• Exercise description:
The line containing "This screenshot has" and every line after it, through the end of the records below, are to be reproduced exactly, with the pictures left out.

[[ Data shown open ]]

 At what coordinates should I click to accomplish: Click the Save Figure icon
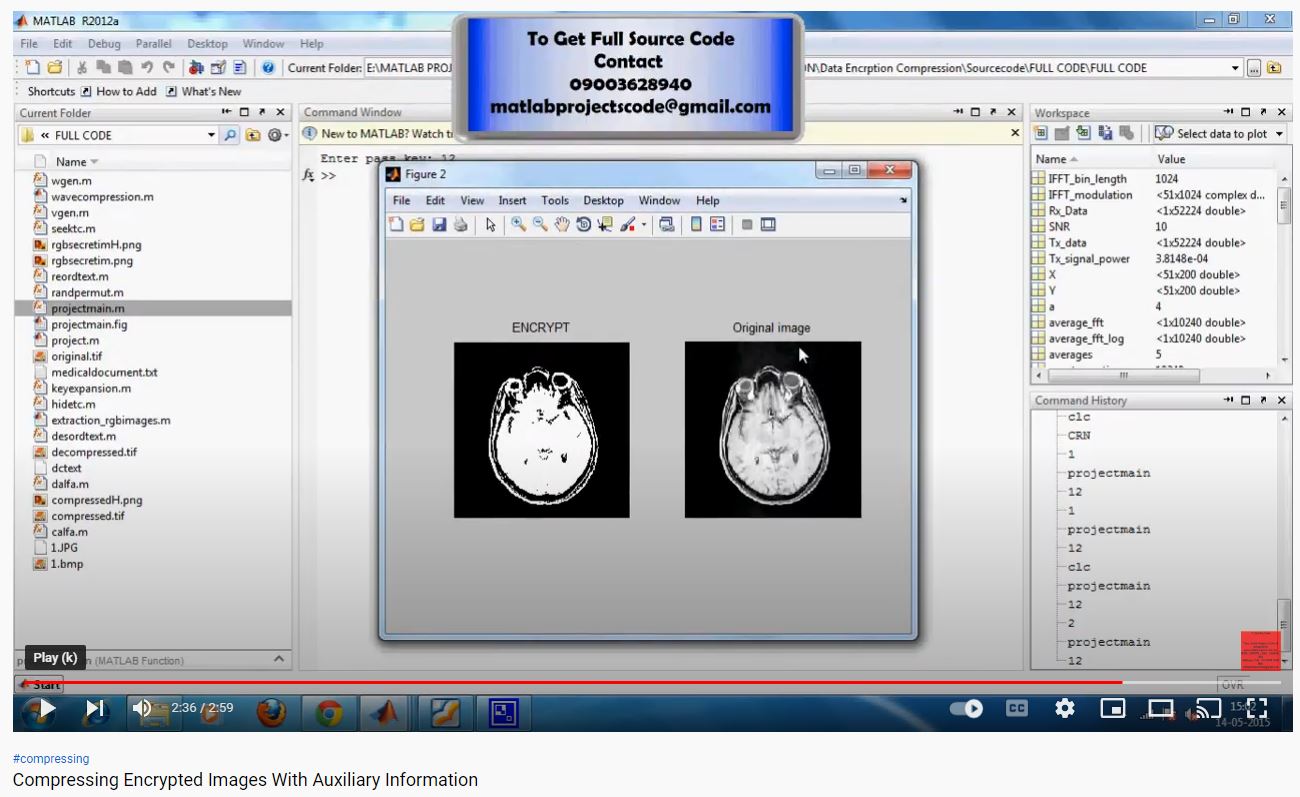pos(439,225)
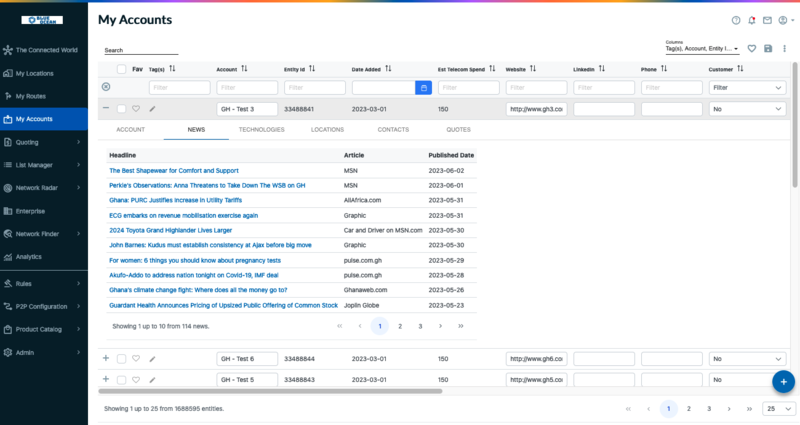Check the select-all checkbox in table header
800x425 pixels.
121,69
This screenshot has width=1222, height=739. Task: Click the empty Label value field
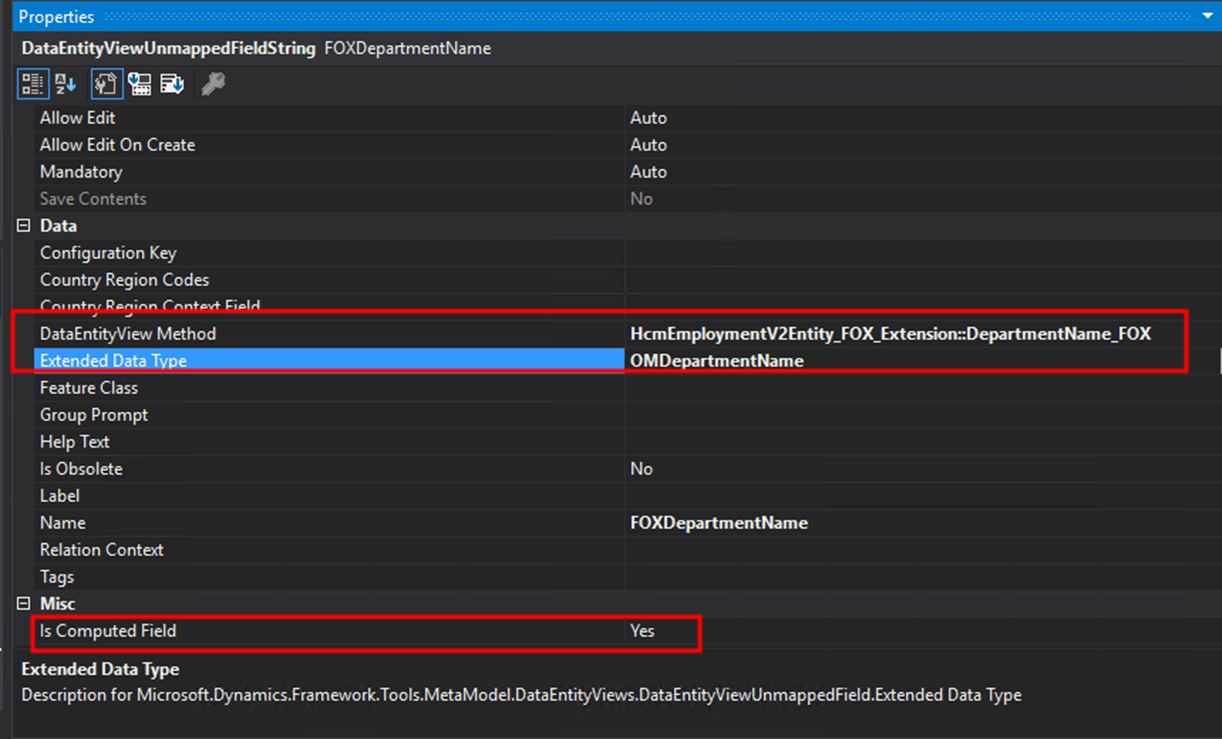900,496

[[ Data shown closed ]]

• Response below:
This screenshot has width=1222, height=739. Task: Click the empty Label value field
900,496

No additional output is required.